Pilkada serentak tahun ini masih dibayangi potensi kecurangan. Pakar hukum tata negara Feri Amsari mengatakan, modus politik gentong babi (pork barrel) berupa pengalokasian anggaran untuk daerah tertentu ditemukan di beberapa daerah.
Yakni, Sumatera Utara, Jawa Tengah, dan Bali. Dari penelitian Themis Indonesia, lanjut Feri, ditemukan dugaan politisasi bansos menjelang pilkada.
Salah satu contoh politisasi bansos terjadi di Kelurahan Pancuran Bambu, Kota Sibolga, Sumatera Utara. Di daerah tersebut, diduga terjadi pengalihan bansos secara sepihak. Pengalihan itu diduga dilakukan karena penerima bansos tidak mau mengikuti pilihan politik ajudan lurah setempat.

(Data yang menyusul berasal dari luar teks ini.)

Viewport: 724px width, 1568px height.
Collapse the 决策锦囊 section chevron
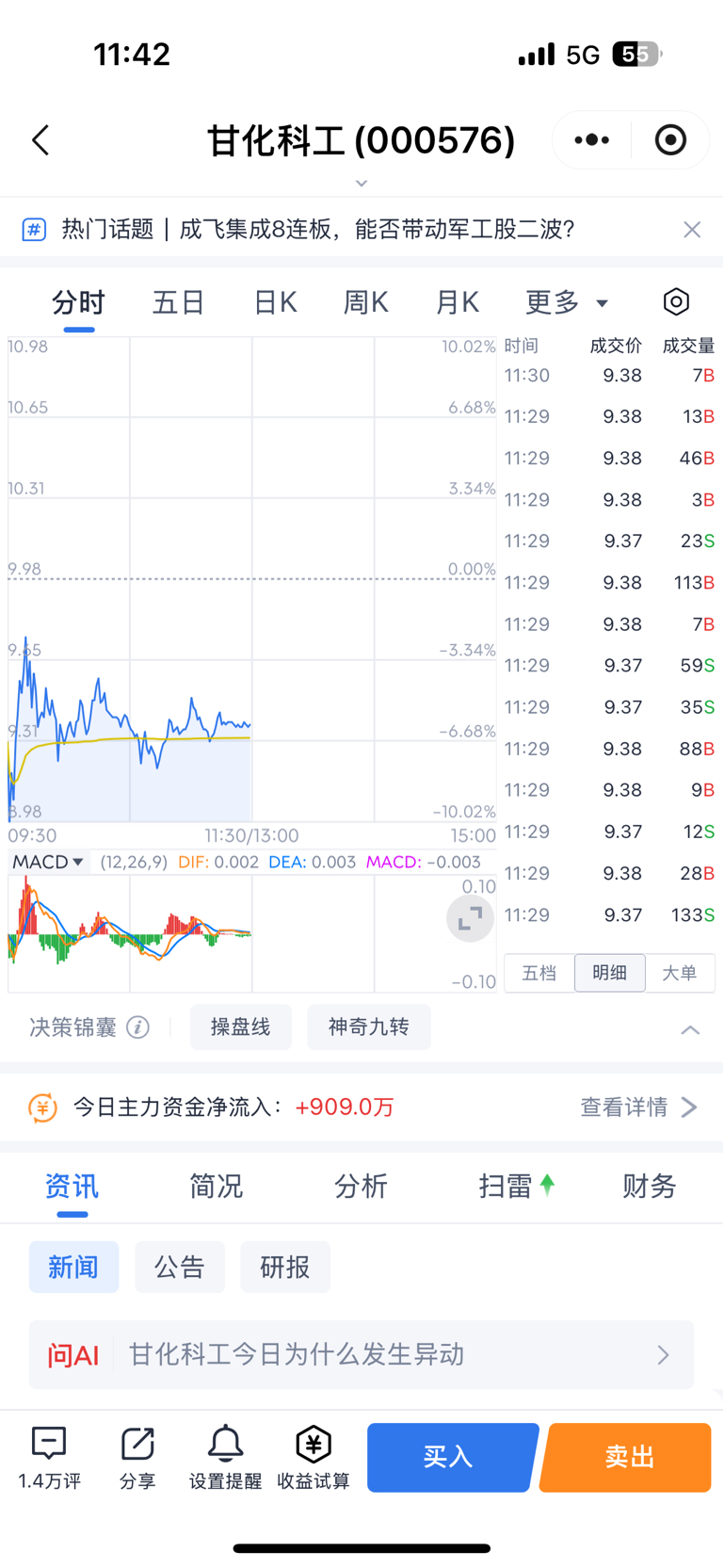point(690,1029)
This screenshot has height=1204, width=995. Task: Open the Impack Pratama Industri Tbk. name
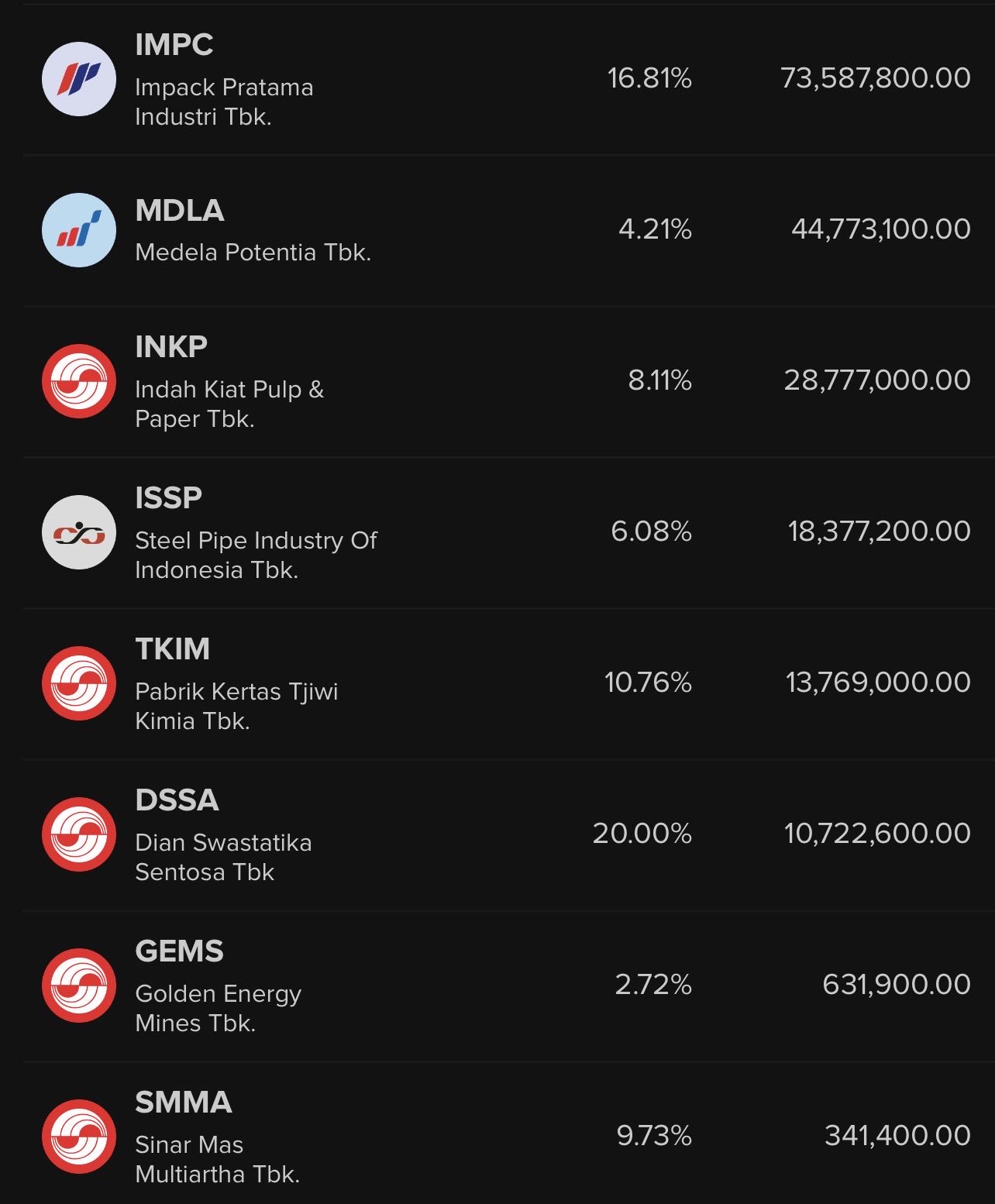tap(224, 101)
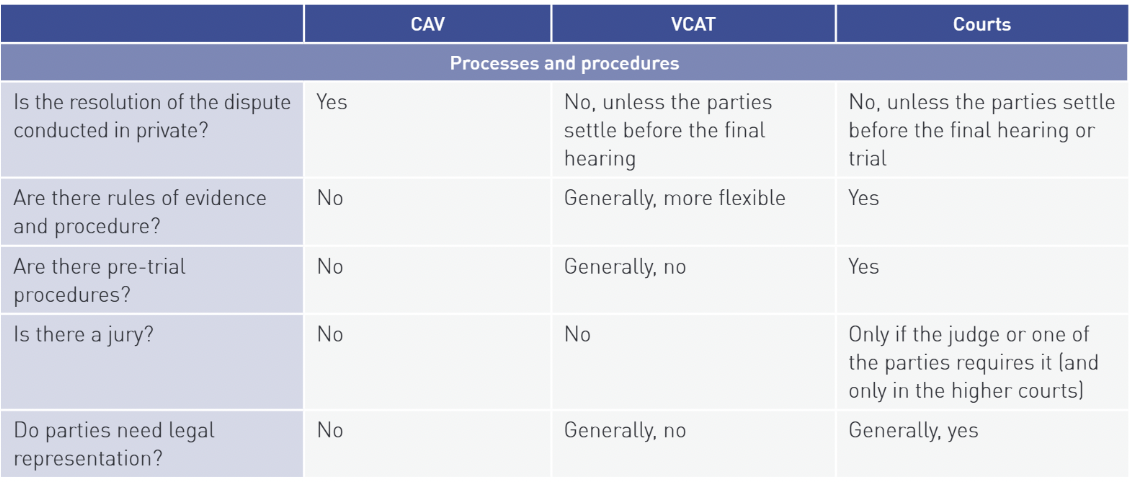The height and width of the screenshot is (482, 1130).
Task: Select the 'legal representation' question cell
Action: pos(114,444)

Feri menjelaskan, memang belum ada aturan tegas yang melarang praktik politik gentong babi. Namun, praktik tersebut sejatinya bisa dianggap sebagai kecurangan karena membangun keterikatan transaksional layaknya politik uang. ”Kekosongan hukum terkait penyaluran bansos ini memperkuat penyalahgunaan bansos selama tahapan kampanye pilkada,” ujar Feri kepada Jawa Pos kemarin (26/11).

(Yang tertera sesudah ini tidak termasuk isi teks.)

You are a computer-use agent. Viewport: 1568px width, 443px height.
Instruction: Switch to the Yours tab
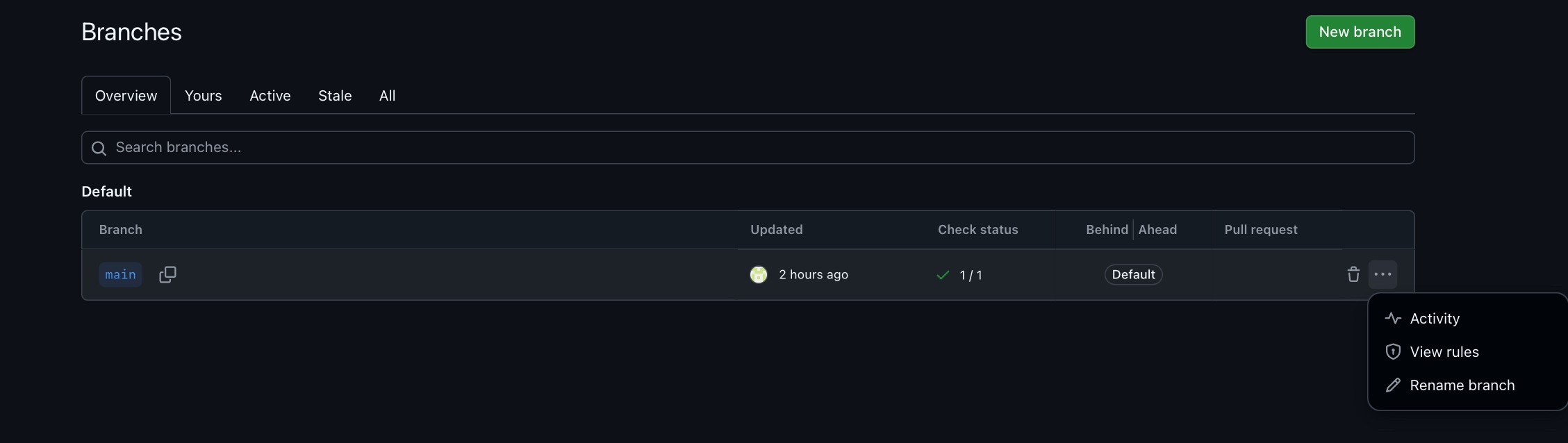[x=204, y=96]
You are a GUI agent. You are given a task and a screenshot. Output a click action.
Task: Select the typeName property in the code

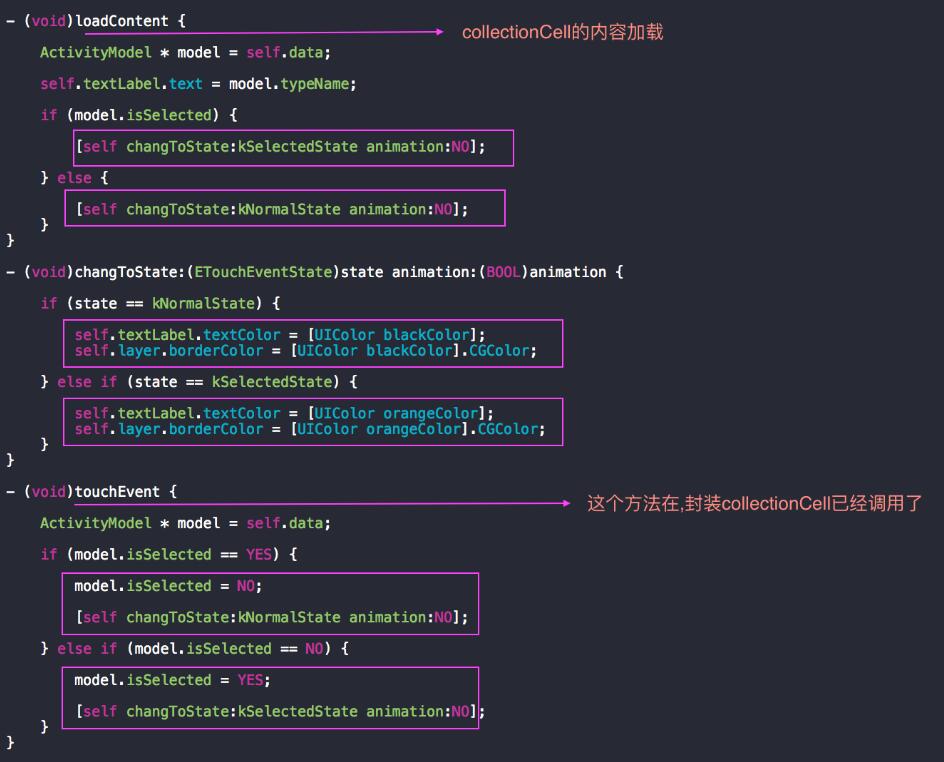pos(317,84)
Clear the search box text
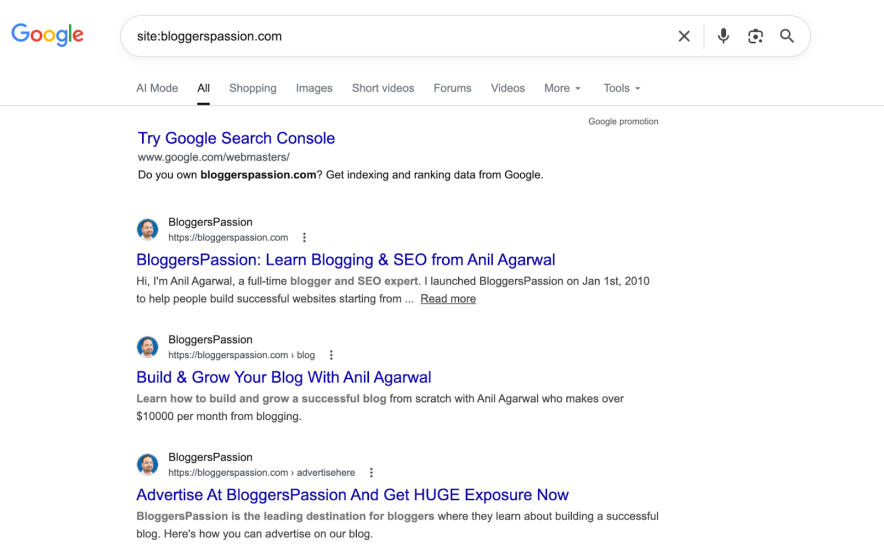Image resolution: width=884 pixels, height=547 pixels. tap(684, 36)
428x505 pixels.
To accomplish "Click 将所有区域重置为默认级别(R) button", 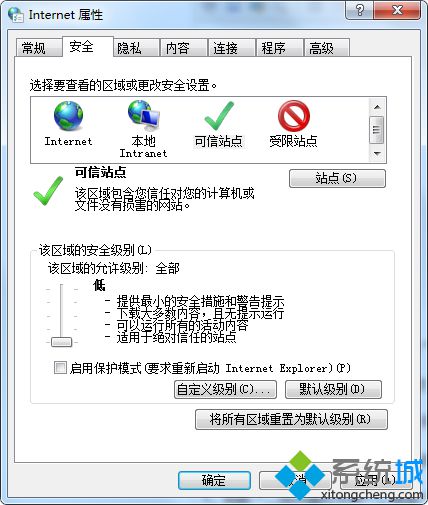I will 291,419.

Berkaca pada pilpres lalu, praktik politik gentong babi terbongkar di ruang publik, bukan di persidangan Mahkamah Konstitusi (MK). Karena itu, dia mengajak publik melaporkan segala bentuk praktik politik gentong babi yang diduga masif terjadi selama tahapan pilkada. Laporan yang masif itu diharapkan bisa menjadi alat bukti.
Peneliti senior Netgrit Hadar Nafis Gumay menambahkan, potensi kecurangan dalam pilkada yang tidak dilihat sebagai kecurangan tentu akan menimbulkan masalah. Misalnya, terciptanya situasi yang tidak stabil di daerah yang menjadi lokus terjadinya kecurangan. ”Masyarakat pasti akan terus mempertanyakan (kecurangan, Red),” papar Hadar kepada Jawa Pos.
Terpisah, anggota Bawaslu Herwyn J.H. Malonda mengingatkan seluruh jajaran pengawas tetap menjaga integritas selama pemungutan suara. Dia juga meminta jajarannya menjauhkan diri dari konflik kepentingan. ”Saat-saat seperti ini, integritas menjadi taruhan besar. Kita harus menjaga nama baik organisasi dan memastikan tetap menjadi lembaga yang tepercaya,” ujarnya.
Persiapan Akhir Paslon Pilgub
Kemarin masing-masing kandidat melakukan persiapan akhir. Di Jakarta, cagub nomor urut 2 Pramono Anung menjalani aktivitasnya di rumah, Cilandak, Jakarta Selatan. Pantauan Jawa Pos, salah satu tamunya adalah Rocky Gerung. Dia bertemu Pramono secara tertutup sekitar 30 menit. Kepada media, Rocky menyebutkan kehadirannya sebagai bentuk dukungan. ”Tadi kami ngobrol. Pertama karena dia, Pram itu teman baik saya. Sudah lama, dari tahun 1980-an. Kami bahas supaya Jakarta itu tumbuh dalam peradaban demokrasi yang sesungguhnya,” terangnya.